Saat aku diam dengan penuh tanda tanya, Emak menghela napas, lalu melanjutkan ceritanya. Pada bilangan masa yang tak hendak gadis itu ingat, ia berkenalan dengan seorang bujang rupawan. Seketika, rumpun mawar di dadanya menggeliat, merincakkan bulu hidung sang bujang. Demikianlah, masa menyalin-nyalin rupa dengan cepat, menggiring keduanya dalam rajutan basah yang hangat.

Seperti halnya bermain hujan, tempiasnya pastilah akan memercik dan menciptakan gerimis yang sedikit-sedikit akan membasahi. Pun dengan si gadis dan bujang. Sesekali, keduanya bertaut tangan, bermain mata, membelai rambut, lalu lambat-laun sesekali liur bertemu liur. Dan, pada bilangan gerimis yang kesekian, singkap-menyikap mulai menyeling. Gelombang aneh terasa menggiring, bukit bersalju mengintip, jakun turun-naik, dan seekor ular mendesis. Pada titiknya, bisa ular menyembur, menancapkan taring, dan si gadis terkapar; membiru dalam cemas yang mengkantar. Ular lenyap tak tentu rimba, bersilat lidah dengan dua cabang. Hingga, si gadis dibalur jelanga, terbuang dalam bilik pengap seorang saja.

***

AKU meringkuk dalam baluran cerita Emak yang mengerikan. Alangkah menakutkan.

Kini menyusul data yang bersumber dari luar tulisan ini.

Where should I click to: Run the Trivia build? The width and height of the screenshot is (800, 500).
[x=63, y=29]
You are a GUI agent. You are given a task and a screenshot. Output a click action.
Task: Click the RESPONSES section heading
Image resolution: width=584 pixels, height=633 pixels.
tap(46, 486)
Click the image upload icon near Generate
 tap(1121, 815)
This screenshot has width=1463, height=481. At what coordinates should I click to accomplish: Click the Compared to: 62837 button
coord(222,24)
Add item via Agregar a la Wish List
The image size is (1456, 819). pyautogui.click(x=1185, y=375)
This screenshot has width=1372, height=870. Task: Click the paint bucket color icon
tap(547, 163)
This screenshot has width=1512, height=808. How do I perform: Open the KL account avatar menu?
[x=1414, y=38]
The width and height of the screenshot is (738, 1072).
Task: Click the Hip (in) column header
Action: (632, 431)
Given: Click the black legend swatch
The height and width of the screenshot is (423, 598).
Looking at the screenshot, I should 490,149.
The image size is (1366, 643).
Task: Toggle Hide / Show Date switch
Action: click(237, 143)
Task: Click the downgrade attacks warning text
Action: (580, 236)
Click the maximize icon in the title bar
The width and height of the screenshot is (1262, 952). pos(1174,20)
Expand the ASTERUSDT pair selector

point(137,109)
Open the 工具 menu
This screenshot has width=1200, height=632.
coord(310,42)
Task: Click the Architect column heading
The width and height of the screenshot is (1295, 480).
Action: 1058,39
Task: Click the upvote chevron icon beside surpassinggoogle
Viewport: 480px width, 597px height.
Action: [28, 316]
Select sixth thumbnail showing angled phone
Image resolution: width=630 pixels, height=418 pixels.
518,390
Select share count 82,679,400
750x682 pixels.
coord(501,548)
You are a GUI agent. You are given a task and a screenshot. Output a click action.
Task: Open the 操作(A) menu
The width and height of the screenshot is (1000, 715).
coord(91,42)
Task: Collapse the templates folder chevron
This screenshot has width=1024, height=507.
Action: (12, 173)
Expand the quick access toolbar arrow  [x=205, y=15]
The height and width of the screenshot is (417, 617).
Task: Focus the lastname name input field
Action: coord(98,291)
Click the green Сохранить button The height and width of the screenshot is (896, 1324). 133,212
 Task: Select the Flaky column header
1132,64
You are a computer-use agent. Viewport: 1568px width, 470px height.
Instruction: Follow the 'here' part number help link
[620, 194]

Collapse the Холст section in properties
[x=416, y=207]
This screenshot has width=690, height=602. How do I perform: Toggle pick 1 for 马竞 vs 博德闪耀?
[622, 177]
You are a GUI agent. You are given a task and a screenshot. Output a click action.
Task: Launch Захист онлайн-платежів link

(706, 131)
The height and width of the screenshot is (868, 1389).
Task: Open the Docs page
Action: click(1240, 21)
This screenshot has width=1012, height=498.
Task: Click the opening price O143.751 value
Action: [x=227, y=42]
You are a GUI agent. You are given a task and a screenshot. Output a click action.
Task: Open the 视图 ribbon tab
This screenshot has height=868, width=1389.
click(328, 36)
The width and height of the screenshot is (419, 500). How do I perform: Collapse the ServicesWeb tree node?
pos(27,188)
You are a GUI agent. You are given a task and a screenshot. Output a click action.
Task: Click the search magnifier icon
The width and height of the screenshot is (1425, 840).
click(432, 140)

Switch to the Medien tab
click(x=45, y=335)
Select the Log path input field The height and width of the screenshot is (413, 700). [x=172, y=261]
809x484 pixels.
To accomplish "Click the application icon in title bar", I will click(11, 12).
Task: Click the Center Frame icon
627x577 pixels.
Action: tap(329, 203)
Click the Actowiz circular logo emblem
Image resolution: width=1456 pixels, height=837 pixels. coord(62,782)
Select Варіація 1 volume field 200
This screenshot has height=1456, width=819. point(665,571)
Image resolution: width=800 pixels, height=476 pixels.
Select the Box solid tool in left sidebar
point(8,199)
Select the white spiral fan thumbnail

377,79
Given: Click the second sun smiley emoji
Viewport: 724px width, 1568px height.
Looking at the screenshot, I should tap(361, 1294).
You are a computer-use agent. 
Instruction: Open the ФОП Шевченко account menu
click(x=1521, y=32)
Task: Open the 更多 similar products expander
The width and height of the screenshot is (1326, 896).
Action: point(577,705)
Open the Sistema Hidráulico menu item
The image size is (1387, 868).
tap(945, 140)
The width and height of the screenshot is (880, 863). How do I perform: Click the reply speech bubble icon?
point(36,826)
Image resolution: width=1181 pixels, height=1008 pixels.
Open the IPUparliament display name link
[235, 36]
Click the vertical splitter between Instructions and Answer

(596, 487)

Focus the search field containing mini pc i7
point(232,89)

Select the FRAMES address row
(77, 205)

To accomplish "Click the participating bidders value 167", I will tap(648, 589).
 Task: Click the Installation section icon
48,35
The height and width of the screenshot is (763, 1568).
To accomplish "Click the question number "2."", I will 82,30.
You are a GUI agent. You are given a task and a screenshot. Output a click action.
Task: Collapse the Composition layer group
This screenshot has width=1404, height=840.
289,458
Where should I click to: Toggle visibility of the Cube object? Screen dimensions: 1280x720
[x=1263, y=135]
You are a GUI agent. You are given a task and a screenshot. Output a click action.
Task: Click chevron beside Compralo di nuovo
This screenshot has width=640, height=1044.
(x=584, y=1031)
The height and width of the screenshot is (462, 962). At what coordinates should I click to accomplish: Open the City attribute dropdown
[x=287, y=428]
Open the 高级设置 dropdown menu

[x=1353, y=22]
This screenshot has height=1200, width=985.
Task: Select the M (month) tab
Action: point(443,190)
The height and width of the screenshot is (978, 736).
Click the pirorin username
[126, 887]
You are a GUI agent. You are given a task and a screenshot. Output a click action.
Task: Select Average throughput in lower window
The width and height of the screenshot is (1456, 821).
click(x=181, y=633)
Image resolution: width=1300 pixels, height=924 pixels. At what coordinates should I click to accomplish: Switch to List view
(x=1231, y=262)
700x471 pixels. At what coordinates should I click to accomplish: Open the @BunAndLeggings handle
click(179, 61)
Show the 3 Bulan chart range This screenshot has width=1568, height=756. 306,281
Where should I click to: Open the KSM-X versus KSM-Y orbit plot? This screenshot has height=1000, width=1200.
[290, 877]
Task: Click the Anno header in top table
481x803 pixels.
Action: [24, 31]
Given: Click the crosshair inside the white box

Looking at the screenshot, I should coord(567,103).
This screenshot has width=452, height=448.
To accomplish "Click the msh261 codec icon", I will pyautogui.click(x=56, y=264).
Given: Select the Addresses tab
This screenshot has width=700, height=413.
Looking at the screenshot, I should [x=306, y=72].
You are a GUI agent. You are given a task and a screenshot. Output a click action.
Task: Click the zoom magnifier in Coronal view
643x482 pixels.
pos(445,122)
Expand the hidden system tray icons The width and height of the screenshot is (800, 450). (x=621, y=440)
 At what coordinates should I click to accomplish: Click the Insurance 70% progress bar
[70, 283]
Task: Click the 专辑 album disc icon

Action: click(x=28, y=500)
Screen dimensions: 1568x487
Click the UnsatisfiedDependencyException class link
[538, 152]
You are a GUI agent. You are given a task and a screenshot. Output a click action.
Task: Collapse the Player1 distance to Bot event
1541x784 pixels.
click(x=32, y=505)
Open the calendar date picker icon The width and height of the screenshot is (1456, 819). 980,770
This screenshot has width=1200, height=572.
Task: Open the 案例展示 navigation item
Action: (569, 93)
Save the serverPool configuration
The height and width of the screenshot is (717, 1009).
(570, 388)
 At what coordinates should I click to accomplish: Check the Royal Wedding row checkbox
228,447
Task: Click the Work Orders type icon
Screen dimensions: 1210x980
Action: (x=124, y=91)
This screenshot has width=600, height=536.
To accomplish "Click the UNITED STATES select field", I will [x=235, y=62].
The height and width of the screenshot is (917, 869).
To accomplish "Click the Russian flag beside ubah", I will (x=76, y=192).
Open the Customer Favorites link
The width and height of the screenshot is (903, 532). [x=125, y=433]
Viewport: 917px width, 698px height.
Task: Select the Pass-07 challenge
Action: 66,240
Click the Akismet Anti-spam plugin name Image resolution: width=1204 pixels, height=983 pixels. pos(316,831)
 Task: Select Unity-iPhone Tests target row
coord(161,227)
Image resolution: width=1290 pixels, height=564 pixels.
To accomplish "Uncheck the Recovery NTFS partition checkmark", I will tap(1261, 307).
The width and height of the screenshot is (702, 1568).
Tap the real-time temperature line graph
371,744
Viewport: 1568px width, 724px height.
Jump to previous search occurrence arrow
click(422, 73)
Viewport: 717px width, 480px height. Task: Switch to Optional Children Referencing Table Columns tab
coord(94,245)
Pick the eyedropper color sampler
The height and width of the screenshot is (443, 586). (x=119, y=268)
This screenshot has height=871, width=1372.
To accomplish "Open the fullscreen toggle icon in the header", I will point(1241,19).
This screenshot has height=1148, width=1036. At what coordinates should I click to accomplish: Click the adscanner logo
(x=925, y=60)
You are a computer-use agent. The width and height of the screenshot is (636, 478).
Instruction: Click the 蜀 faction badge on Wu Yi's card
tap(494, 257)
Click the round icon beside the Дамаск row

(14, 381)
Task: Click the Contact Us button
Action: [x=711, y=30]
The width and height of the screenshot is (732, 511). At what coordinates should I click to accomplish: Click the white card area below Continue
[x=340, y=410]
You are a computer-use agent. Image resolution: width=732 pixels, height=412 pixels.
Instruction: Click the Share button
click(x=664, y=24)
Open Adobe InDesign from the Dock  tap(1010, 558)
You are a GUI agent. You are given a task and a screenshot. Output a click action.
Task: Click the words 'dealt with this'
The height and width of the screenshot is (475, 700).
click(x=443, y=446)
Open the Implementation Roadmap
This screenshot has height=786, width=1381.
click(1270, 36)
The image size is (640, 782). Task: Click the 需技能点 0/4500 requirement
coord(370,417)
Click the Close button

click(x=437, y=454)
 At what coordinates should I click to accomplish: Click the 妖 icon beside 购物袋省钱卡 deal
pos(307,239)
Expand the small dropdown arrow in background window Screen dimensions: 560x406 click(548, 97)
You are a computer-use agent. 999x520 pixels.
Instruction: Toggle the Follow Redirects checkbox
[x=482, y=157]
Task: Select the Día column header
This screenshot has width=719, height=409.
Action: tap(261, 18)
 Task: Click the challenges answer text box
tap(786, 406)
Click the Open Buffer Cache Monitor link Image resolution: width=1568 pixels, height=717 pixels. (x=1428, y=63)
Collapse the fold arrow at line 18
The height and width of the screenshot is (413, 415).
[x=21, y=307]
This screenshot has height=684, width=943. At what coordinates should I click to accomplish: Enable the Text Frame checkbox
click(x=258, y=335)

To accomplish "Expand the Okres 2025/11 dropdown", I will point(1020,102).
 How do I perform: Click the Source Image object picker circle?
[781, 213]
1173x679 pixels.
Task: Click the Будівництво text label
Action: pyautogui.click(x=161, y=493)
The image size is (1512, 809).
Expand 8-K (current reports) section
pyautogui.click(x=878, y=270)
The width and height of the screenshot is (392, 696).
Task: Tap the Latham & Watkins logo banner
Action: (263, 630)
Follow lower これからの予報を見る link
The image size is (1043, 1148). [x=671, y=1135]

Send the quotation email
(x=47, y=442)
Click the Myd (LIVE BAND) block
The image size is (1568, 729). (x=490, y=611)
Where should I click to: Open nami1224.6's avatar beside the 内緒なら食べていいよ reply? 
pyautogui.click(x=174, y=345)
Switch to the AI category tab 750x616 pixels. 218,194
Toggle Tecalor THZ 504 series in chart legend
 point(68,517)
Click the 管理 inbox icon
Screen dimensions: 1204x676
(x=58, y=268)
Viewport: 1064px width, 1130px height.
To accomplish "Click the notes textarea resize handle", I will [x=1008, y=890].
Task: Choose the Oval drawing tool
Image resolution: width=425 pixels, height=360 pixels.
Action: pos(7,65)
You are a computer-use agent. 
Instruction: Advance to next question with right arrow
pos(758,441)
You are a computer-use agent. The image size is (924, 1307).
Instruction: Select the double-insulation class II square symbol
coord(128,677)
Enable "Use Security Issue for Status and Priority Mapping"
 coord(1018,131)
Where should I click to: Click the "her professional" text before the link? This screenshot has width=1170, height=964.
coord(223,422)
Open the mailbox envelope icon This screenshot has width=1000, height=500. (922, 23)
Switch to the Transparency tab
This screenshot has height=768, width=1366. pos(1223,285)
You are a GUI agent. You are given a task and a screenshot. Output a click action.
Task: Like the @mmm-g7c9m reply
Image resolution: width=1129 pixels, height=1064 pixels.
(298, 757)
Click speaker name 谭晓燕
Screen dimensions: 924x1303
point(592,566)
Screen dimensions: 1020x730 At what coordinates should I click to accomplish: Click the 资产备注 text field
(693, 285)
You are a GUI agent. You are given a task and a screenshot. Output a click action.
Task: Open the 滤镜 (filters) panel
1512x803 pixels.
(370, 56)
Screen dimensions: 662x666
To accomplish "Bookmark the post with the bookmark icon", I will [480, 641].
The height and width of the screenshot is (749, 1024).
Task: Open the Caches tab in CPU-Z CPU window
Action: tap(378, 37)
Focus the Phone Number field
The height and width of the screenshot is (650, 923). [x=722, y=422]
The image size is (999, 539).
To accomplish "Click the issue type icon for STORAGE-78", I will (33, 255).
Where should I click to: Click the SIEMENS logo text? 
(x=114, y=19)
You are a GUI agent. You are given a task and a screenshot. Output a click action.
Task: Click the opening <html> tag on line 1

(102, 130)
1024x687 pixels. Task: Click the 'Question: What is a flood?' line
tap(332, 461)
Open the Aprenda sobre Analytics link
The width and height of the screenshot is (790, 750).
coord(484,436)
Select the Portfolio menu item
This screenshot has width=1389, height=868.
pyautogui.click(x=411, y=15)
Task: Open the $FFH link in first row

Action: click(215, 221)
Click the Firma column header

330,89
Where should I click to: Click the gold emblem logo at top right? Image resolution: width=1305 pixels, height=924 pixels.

Di pelupukku, sosok gadis malang itu mengantar-kantar. Meringkuk dengan rambut kusut masai dalam bilik pengap. Sementara, tubuh kian kepayahan menahan perut yang terus mengembang. Sedang di luar bilik sana, hanya berjarak setipis dinding papan, bibir-bibir mengurai cerita busuk yang mengelindap jauh ke kedalaman dadanya. Dan kembali, air mata hanyalah kawan yang tak bisa diajak berbagi terlalu dalam.

Hikayat Emak selalu saja membuatku menghirup napas lebih dalam. Lebih-lebih ketika aku merasa ada sesuatu yang tumbuh dan terasa sakit di dada. Dan Emak kian gencar bercerita ketika di pagi buta aku meringis penuh derita, sesuatu memerah di bawah pusar.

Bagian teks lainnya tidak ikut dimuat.